(AUSGANGSTEXT):

────────────────────

Treffen der Außenminister in Berlin: „Der Westbalkan ist der Lackmustest für die EU“

An diesem Freitag berät eine Konferenz des Auswärtigen Amts über den Westbalkan. Österreichs Chefdiplomat Schallenberg erklärt, warum auch steigende Flüchtlingszahlen diskutiert werden müssen.

Herr Minister, an diesem Freitag kommen europäische Außenminister in Berlin zusammen, um über den westlichen Balkan zu beraten. Bundeskanzler Scholz hat von einer künftigen EU mit „27, 30, 36 Staaten“ gesprochen. Das würde dann auch einige Westbalkan-Staaten umfassen. Teilen Sie die Vision?
Absolut. Deutschland und Österreich bilden in der EU gewissermaßen die Speerspitze jener Staaten, die eine feste Verankerung aller Westbalkan-Staaten in der Gemeinschaft fordern. Man muss zwei Dinge klar sehen: Der Balkan wird manchmal salopp als ‚Hinterhof Europas‘ bezeichnet, das ist falsch. Der Westbalkan ist der Innenhof Europas. Das wird durch einen Blick auf die Landkarte deutlich, er ist umgeben von EU-Mitgliedsstaaten.

Zweitens haben wir bereits vor 19 Jahren bei einem EU-Gipfel in Thessaloniki allen Staaten des westlichen Balkans die Beitrittsperspektive gegeben. Dies geschah auch aus Eigeninteresse: Es gibt keine nachhaltige Sicherheit und Stabilität in Zentraleuropa ohne nachhaltige Sicherheit und Stabilität in Südosteuropa.

Andere Staaten wie Frankreich stehen da eher auf der Bremse. Wie lautet Ihre Prognose, was den Zeitpunkt des Beitritts der ersten Westbalkan-Staaten zur EU anbelangt?
Ich will mich nicht auf ein Jahr festlegen. Entscheidend ist, dass der Beitrittsprozess glaubwürdig ist. Es muss uns zu denken geben, dass die Stimmung in den Westbalkan-Staaten kippt. Besonders junge Menschen glauben nicht mehr an die Perspektive im eigenen Land und verlassen die Region. Alle Länder des Westbalkans leiden unter einem massiven ‚Brain drain‘. Das kann nicht in unserem Interesse sein.

────────────────────

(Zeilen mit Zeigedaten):
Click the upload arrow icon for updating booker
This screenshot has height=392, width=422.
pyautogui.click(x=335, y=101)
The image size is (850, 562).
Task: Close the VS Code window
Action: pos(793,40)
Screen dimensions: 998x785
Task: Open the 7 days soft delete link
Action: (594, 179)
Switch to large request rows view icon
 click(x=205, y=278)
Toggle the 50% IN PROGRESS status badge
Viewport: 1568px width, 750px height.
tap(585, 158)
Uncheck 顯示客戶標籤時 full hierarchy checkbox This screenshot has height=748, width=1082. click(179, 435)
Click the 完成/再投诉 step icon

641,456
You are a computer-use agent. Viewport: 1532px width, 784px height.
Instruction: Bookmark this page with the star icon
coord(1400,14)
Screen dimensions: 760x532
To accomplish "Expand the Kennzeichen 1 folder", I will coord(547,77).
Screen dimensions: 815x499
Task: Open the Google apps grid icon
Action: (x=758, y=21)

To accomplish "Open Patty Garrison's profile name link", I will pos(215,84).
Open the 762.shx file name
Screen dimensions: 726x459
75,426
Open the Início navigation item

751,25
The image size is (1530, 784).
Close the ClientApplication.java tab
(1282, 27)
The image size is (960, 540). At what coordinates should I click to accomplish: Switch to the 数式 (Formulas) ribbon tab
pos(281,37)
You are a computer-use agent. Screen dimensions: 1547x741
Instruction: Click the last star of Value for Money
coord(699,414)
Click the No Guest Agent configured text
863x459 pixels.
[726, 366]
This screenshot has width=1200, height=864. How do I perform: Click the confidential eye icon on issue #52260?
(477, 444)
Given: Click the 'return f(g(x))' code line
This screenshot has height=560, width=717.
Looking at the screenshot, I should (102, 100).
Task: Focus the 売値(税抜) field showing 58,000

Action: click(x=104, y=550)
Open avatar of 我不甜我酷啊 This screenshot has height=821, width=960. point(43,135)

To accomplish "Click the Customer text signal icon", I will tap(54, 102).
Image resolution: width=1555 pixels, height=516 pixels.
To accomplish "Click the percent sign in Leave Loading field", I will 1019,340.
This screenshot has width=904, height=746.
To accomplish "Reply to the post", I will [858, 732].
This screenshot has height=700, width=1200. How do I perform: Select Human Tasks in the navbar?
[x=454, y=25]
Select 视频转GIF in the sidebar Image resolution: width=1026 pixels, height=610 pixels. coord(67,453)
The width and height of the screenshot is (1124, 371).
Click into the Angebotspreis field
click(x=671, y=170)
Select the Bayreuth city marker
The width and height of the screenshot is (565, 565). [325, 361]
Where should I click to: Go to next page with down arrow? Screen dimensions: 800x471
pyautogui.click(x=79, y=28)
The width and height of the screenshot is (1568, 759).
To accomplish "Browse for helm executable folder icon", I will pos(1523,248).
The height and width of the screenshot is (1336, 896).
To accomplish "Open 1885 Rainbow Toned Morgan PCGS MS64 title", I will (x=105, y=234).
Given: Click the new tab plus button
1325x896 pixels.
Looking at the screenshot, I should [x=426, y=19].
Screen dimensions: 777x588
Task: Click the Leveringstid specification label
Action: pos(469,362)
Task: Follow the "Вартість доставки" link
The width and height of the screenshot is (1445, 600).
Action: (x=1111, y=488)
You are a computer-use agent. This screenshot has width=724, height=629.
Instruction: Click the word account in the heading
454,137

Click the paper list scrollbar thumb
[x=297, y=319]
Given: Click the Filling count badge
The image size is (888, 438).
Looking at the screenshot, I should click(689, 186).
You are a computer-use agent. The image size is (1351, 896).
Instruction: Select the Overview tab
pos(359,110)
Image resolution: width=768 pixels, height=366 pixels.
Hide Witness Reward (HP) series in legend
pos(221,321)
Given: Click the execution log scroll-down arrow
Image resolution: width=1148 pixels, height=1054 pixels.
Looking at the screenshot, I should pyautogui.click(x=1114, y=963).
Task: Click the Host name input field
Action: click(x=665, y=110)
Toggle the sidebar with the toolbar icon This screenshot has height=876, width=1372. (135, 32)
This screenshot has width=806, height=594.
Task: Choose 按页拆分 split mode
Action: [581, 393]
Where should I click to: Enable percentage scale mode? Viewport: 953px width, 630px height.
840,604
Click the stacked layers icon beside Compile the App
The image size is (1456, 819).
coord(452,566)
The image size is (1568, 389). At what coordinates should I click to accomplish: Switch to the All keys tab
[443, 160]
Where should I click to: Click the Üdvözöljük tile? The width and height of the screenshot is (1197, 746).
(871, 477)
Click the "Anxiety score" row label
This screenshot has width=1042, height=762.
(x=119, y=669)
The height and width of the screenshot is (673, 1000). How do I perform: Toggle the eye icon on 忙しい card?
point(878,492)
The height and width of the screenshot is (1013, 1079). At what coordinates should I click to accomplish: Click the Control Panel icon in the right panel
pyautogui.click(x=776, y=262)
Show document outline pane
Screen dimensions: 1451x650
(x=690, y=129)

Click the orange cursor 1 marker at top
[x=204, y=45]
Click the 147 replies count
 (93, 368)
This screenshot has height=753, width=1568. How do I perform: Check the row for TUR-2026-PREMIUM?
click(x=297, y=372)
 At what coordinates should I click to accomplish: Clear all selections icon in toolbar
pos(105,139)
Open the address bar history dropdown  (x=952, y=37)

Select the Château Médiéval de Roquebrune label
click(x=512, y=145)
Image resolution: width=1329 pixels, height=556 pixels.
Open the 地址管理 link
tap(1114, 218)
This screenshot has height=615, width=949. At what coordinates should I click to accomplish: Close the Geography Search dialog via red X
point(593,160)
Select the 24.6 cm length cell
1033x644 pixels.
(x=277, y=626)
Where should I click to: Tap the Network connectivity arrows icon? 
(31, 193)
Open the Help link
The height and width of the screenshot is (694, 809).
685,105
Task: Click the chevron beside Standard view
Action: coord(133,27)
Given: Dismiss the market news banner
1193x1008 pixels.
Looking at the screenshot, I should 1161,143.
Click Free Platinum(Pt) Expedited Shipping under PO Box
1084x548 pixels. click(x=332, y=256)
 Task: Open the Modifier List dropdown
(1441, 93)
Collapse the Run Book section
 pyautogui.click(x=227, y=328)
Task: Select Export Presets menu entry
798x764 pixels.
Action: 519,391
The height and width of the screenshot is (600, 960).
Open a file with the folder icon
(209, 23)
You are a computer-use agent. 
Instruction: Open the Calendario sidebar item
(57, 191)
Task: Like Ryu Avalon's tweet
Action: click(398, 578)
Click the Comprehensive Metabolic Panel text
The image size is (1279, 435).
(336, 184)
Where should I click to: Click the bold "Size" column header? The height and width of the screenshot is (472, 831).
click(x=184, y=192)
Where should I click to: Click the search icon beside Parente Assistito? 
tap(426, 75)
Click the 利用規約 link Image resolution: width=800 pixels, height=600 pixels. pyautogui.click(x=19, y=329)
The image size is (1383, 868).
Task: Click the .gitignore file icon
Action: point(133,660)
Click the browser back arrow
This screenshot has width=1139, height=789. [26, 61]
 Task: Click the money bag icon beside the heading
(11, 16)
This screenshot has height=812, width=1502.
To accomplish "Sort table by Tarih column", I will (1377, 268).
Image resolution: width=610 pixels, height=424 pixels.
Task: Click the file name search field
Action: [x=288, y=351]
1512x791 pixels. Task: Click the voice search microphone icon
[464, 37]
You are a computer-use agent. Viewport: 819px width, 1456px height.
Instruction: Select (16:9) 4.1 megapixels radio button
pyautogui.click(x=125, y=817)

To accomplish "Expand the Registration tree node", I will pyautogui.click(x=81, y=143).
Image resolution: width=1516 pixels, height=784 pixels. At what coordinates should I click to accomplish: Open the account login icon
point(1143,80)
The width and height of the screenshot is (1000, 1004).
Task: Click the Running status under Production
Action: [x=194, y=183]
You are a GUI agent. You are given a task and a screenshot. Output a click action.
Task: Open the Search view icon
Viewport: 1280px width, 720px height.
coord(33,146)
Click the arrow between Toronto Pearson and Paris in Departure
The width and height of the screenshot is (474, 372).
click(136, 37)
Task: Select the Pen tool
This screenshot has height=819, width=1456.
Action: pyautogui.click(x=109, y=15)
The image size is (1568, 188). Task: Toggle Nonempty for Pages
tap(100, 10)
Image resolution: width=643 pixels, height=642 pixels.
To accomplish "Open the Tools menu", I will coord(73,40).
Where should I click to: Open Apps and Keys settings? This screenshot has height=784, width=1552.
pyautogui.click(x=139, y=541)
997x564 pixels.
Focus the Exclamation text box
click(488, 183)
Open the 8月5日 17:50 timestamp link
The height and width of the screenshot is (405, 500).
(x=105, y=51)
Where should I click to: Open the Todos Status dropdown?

────────────────────

(HINWEISE ZUR ÜBUNG):
(A) Schreibe aus dem Interview zum Westbalkan oben einen Abschnitt wortgetreu ab. Beginne bei den Worten "Andere Staaten wie" und höre nach den Worten "unserem Interesse sein." auf.
(B) Beantworte anhand des Interviews zum Westbalkan oben diese Fragen:
(i) In welcher Stadt kommen die europäischen Außenminister an diesem Freitag zusammen?
(ii) Vor wie vielen Jahren wurde den Staaten des westlichen Balkans in Thessaloniki die Beitrittsperspektive gegeben?
(iii) Was tun laut dem Interview besonders junge Menschen in den Westbalkan-Staaten?
(C) Führe das Interview zum Westbalkan oben nach seinem letzten Satz weiter.

(LÖSUNGEN JE AUFGABE):
(A)
Andere Staaten wie Frankreich stehen da eher auf der Bremse. Wie lautet Ihre Prognose, was den Zeitpunkt des Beitritts der ersten Westbalkan-Staaten zur EU anbelangt?
Ich will mich nicht auf ein Jahr festlegen. Entscheidend ist, dass der Beitrittsprozess glaubwürdig ist. Es muss uns zu denken geben, dass die Stimmung in den Westbalkan-Staaten kippt. Besonders junge Menschen glauben nicht mehr an die Perspektive im eigenen Land und verlassen die Region. Alle Länder des Westbalkans leiden unter einem massiven ‚Brain drain‘. Das kann nicht in unserem Interesse sein.

(B)
(i) In Berlin.
(ii) Vor 19 Jahren.
(iii) Sie glauben nicht mehr an die Perspektive im eigenen Land und verlassen die Region.

(C)
Bosnien-Herzegowina hat jetzt den Status eines EU-Beitrittskandidaten erhalten. Bei den jüngsten Wahlen konnten dort zwar gemäßigte Kandidaten Erfolge erzielen, aber die Nationalisten bestimmen immer noch das Geschehen. Wie weit ist das Land auf dem Weg in die EU?
Alle Volksgruppen müssen sich im Staatsgefüge Bosnien-Herzegowinas wiederfinden. Christian Schmidt hat als Hoher Repräsentant, der für die Umsetzung des Dayton-Abkommens zuständig ist, bei seinem Amtsantritt eine schwierige Situation vorgefunden. Er meistert seine Aufgabe mit großer Umsicht. Man darf nicht übersehen, dass das Land vor einem schwierigen Transformationsprozess steht. Unsere größte Hoffnung ruht auf der Zivilgesellschaft. Vor allem die Jugend kann eine Abkehr von starren, nationalistischen Denkweisen herbeiführen.

In Banja Luka in Bosnien-Herzegowina protestierten Anfang des Monats Menschen gegen angeblichen Wahlbetrug bei den Parlamentswahlen.

© Foto: dpa/Radivoje Pavicic

Muss die Art und Weise, wie die EU Beitrittsgespräche mit den Kandidatenländern führt, verändert werden?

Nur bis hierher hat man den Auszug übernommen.